**Quoted passage**
--- START ---
I had a craving for whisky and since I just learned that liquor stores qualify as Necessary Businesses, and may therefore remain open during a pandemic, I figured I’d run to Gato Tuerto at the corner for a shooter of Jameson, just pop in and grab it and leave, which, I learned as I approached the building, was the only sort of transaction they cared to make.
A handwritten sign on the door said, “Compre Rapido.”
So I took my debit card out of my wallet before even opening the door (which was locked; I had to knock) and once inside I walked to the counter with a burglar’s conviction, pointed to the shelf of shooters behind the purple-gloved and -masked cashier, and said, “Un Yameson, por favor.”
“Um. Crown, then.”
Then he pointed at my debit card and spoke a whole sentence.
I froze and gave him an apologetic look.
He held up his hand and showed me his palm and splayed his fingers. “Fye doughlars for you buy wheeze a card.”
“Oh. Um.” I looked around. Grabbed a can of Coke from the little fridge beside the register and put it down with the shooter.
He rang up the shooter and the soda. Looked at me, shaking his head. “Four.”
I said, “Ummm,” and looked around again.
--- END ---
**What you have to do**
Repeat word for word the part of the liquor store story that opens with the words containing "So I took my" and closes with "a whole sentence.". The data that comes next has nothing to do with the liquor store story.

**Information provided**
--- START ---
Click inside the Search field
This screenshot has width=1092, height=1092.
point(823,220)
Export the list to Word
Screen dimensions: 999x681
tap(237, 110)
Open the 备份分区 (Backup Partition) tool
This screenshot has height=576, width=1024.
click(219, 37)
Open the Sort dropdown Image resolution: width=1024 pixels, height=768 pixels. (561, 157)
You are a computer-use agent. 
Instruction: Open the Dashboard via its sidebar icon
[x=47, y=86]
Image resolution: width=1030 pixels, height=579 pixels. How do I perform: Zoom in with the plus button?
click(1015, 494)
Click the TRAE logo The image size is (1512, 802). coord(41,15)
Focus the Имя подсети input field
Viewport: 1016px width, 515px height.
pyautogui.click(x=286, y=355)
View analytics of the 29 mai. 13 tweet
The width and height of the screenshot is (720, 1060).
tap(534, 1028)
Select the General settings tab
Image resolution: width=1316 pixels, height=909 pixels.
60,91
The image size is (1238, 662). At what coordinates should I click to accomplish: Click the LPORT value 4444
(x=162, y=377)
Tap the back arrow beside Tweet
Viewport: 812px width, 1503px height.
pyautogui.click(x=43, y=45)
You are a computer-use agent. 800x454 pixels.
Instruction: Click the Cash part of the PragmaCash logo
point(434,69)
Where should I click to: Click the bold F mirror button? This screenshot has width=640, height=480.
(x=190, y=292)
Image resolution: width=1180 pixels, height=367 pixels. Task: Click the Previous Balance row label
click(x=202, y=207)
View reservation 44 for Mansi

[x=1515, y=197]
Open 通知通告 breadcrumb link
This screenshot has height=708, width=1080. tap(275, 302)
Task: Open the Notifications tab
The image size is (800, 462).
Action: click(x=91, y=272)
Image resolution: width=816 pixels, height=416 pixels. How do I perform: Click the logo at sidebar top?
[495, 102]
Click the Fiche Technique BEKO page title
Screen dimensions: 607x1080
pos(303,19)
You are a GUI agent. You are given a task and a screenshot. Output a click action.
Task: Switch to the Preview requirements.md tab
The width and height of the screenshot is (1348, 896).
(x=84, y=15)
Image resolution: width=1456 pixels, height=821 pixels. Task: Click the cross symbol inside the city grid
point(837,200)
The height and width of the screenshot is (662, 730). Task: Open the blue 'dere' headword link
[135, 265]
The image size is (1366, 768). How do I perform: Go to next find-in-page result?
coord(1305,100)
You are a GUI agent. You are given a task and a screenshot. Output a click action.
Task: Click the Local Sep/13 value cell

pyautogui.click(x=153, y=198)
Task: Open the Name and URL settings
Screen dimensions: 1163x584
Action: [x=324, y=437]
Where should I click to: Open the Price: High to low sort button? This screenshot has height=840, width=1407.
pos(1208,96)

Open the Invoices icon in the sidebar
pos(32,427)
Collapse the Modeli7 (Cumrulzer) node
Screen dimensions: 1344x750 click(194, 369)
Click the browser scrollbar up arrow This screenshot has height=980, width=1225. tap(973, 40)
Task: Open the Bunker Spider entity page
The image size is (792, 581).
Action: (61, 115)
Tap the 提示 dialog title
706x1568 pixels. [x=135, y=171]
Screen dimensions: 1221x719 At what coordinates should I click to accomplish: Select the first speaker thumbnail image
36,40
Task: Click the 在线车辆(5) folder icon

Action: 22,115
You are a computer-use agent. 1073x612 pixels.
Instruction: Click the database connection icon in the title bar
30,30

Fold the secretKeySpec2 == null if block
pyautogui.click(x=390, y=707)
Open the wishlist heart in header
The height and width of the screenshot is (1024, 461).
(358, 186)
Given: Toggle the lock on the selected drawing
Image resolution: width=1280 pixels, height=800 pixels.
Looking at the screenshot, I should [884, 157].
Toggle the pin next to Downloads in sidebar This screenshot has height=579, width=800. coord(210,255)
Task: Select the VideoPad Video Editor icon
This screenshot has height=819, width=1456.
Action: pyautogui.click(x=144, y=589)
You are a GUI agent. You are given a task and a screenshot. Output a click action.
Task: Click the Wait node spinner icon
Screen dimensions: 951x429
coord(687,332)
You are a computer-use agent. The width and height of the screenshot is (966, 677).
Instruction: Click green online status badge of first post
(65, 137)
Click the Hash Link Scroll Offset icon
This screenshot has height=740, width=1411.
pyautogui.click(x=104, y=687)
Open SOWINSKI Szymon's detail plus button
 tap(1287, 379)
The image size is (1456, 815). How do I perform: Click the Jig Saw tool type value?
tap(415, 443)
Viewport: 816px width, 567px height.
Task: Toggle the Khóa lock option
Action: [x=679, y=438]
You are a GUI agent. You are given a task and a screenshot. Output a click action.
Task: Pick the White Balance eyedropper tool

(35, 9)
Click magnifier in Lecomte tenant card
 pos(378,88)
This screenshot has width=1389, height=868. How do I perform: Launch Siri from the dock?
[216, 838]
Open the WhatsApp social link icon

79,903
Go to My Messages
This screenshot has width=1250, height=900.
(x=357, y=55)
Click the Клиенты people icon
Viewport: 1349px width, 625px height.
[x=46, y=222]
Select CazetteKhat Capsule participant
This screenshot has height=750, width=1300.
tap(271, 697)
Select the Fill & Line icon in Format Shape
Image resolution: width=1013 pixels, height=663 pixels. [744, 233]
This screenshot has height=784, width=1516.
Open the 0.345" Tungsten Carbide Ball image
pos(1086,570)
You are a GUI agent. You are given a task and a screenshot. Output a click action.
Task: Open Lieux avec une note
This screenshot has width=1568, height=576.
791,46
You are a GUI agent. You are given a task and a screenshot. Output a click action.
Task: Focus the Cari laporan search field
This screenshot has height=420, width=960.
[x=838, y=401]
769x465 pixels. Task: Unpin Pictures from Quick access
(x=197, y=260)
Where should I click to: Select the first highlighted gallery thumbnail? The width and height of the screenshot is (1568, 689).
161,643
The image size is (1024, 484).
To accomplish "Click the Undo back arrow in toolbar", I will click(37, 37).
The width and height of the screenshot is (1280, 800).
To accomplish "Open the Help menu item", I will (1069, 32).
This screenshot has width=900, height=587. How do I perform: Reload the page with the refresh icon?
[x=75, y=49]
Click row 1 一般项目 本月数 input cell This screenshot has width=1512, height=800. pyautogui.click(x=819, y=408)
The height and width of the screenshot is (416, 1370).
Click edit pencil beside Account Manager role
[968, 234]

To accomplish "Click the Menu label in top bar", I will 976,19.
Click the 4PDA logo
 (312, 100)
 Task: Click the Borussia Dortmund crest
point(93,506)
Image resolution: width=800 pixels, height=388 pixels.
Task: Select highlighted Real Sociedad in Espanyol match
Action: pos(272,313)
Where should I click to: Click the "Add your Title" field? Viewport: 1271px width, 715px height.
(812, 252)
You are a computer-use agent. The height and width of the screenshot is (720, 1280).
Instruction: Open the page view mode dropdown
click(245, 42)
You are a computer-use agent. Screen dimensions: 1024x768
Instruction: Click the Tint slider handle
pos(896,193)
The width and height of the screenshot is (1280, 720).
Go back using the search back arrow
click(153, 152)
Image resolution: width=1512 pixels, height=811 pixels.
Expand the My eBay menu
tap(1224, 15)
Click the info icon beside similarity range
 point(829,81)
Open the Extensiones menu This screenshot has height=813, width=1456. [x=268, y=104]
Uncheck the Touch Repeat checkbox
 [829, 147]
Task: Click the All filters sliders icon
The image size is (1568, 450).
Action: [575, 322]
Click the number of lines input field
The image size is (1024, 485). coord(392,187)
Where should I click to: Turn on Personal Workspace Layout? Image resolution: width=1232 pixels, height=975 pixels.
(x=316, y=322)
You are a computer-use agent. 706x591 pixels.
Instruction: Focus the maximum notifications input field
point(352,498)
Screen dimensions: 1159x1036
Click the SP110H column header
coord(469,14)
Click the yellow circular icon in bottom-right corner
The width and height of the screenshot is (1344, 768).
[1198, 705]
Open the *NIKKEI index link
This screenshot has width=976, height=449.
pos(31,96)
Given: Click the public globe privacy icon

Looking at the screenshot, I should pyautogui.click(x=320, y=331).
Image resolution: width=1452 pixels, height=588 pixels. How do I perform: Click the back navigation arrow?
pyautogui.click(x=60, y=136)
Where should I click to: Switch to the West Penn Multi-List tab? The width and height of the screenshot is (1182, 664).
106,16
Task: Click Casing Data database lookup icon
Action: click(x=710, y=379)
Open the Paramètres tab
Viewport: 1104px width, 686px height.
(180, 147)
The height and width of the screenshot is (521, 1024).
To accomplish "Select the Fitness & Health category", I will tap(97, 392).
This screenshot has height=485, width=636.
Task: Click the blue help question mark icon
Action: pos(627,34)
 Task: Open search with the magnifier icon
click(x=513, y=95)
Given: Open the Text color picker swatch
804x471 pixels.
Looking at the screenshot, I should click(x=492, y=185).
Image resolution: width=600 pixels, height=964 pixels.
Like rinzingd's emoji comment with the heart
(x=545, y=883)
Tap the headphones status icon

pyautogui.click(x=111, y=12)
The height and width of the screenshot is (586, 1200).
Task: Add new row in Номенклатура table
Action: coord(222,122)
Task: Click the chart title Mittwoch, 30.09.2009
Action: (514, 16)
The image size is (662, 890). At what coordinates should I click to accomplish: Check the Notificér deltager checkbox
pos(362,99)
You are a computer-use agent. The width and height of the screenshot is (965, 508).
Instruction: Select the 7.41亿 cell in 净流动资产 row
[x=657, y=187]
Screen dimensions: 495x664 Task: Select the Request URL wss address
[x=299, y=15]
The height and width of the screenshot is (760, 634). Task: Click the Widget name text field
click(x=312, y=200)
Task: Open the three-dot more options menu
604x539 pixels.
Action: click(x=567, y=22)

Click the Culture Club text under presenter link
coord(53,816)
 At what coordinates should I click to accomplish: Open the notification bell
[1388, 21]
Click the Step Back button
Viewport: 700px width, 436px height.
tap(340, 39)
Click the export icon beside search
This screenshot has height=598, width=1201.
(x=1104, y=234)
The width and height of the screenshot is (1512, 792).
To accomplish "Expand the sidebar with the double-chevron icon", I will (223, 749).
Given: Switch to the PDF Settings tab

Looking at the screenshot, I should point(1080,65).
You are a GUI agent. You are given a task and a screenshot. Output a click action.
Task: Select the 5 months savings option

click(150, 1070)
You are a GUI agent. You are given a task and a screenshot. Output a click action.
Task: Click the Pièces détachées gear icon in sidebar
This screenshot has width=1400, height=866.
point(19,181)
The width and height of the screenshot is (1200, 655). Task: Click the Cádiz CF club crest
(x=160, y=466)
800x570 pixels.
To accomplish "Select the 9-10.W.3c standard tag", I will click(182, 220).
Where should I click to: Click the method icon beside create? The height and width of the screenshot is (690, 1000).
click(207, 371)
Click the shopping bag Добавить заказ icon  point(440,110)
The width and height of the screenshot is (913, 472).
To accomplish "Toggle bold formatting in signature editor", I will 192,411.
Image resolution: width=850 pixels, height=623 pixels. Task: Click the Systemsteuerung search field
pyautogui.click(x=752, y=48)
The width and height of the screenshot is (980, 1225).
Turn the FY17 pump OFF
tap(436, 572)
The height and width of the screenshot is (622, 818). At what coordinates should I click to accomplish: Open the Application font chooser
--- END ---
**Answer section**
So I took my debit card out of my wallet before even opening the door (which was locked; I had to knock) and once inside I walked to the counter with a burglar’s conviction, pointed to the shelf of shooters behind the purple-gloved and -masked cashier, and said, “Un Yameson, por favor.”
“Um. Crown, then.”
Then he pointed at my debit card and spoke a whole sentence.